• Verilen metin:
▼▼▼

Türkiye’nin deprem kuşağında yer alması, milyonlarca kişinin sarsıntılar sonrası artan kaygıyla yaşamasına neden oluyor. Uzmanlar, deprem korkusunun ilk etapta doğal bir tepki olduğunu ancak bu kaygının kontrol edilemediğinde, günlük yaşamı ve bedensel sağlığı etkileyebilen bir kaygı bozukluğuna dönüşebileceğini hatırlatıyor. “Sürekli tetikte yaşamak, gerçek bir yaşam biçimi değildir. İnsan zihni bu gerilime uzun süre dayanamaz” uyarısı yapılıyor.
“Hiçbir yer güvenli değil” algısı

Psikiyatri Uzmanı Prof. Dr. Önder Kavakçı, deprem korkusunun insanın temel güven duygusunu hedef aldığını belirterek şunları söyledi:
“İnsanlar bastıkları toprağın, içinde bulundukları yuvanın güvende olduğunu varsayarlar. Eve girdiğinizde rahatlarsınız, emniyettesinizdir. Deprem, bu en güvende olduğumuz yerle ilgili inançlarımızı sarsar ve ‘hiçbir yer güvenli değil’ algısına yol açar. Küçük sarsıntılar kısa sürede unutulabilir; ancak tekrarlayan depremler sürekli bir tehdit algısı oluşturabiliyor. Böyle durumlarda kişi, o anda sarsıntı yokken bile sarsılıyormuş gibi hissedebilir. Masanın ya da koltuğun hafif hareketi bile alarm sistemini tetikleyebilir.”
Kontrol edilemeyen kaygının belirtileri
Kavakçı’ya göre deprem kaygısı belirli sınırları aşarsa şu belirtiler görülebilir:
Sürekli tetikte olma, irkilme veya sarsıntı hissi
Çarpıntı, nefes darlığı, baş dönmesi
Uyku bozuklukları, kabuslar
Tahammülsüzlük, huzursuzluk, sinirlilik
Hissizlik, duygusal donukluk veya boşluk hissi
Çocuklar yetişkinlerin tepkilerini taklit ediyor
Kavakçı, çocukların depremi nasıl işleyeceğinin ebeveyn davranışlarıyla doğrudan bağlantılı olduğunu ifade ederek şu önerilerde bulundu:
“Çocuklara yaşına uygun, doğru bilgiler verin.
Korkularını küçümsemeyin, ‘bir şey olmaz’ demeyin.
Yanında olduğunuzu hissettirin, mümkünse yalnız bırakmayın.
Televizyon veya sosyal medyadaki yıkıcı görüntülere sınırlama koyun.”

▲▲▲

• Alıştırma yönergesi: Lütfen deprem kaygısı üzerine olan metinden "Kontrol edilemeyen kaygının" sözleriyle başlayıp "mümkünse yalnız bırakmayın." sözlerine kadar süren bölümü hiç değiştirmeden yazın. Yalnızca bu metinden yararlanın.

(Bir veri kaynağından alınan öğeler)
▼▼▼

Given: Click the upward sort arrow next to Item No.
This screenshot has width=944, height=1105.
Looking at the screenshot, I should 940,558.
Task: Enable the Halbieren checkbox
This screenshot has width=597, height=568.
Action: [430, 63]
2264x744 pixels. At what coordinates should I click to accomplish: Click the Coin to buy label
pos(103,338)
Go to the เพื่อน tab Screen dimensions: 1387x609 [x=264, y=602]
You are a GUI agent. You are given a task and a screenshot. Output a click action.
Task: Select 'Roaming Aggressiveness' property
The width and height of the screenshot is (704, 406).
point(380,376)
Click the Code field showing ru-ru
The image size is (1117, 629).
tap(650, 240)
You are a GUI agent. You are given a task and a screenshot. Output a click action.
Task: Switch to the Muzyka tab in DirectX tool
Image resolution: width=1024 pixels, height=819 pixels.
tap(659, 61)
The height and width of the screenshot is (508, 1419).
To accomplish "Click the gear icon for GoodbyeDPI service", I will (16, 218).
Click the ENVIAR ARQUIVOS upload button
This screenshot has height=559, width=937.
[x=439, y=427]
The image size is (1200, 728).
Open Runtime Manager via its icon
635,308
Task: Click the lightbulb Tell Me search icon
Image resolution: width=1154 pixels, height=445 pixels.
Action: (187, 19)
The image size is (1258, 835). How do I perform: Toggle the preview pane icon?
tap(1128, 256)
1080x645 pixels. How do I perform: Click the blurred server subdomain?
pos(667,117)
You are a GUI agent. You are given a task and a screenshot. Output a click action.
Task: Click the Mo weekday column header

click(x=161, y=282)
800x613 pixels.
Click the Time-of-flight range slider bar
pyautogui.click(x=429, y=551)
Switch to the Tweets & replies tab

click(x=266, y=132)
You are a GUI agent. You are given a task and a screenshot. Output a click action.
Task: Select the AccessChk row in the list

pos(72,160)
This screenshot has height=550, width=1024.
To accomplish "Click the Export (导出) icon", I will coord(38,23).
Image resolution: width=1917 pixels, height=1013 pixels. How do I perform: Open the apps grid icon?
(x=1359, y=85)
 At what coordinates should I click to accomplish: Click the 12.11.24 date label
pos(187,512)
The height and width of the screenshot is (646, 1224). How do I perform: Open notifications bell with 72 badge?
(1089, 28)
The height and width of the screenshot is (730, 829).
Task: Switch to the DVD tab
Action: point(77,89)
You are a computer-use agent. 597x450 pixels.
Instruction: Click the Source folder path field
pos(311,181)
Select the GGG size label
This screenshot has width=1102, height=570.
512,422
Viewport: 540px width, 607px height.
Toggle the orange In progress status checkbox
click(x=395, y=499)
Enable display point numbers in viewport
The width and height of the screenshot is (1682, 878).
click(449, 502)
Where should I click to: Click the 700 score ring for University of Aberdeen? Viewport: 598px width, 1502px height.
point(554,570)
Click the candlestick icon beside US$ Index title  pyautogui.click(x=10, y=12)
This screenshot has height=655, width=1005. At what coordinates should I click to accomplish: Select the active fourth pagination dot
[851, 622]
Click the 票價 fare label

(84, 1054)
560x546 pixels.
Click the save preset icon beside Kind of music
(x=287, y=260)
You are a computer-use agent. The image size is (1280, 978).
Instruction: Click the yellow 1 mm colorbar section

▲▲▲

• Çözümlü alıştırma:
Kontrol edilemeyen kaygının belirtileri
Kavakçı’ya göre deprem kaygısı belirli sınırları aşarsa şu belirtiler görülebilir:
Sürekli tetikte olma, irkilme veya sarsıntı hissi
Çarpıntı, nefes darlığı, baş dönmesi
Uyku bozuklukları, kabuslar
Tahammülsüzlük, huzursuzluk, sinirlilik
Hissizlik, duygusal donukluk veya boşluk hissi
Çocuklar yetişkinlerin tepkilerini taklit ediyor
Kavakçı, çocukların depremi nasıl işleyeceğinin ebeveyn davranışlarıyla doğrudan bağlantılı olduğunu ifade ederek şu önerilerde bulundu:
“Çocuklara yaşına uygun, doğru bilgiler verin.
Korkularını küçümsemeyin, ‘bir şey olmaz’ demeyin.
Yanında olduğunuzu hissettirin, mümkünse yalnız bırakmayın.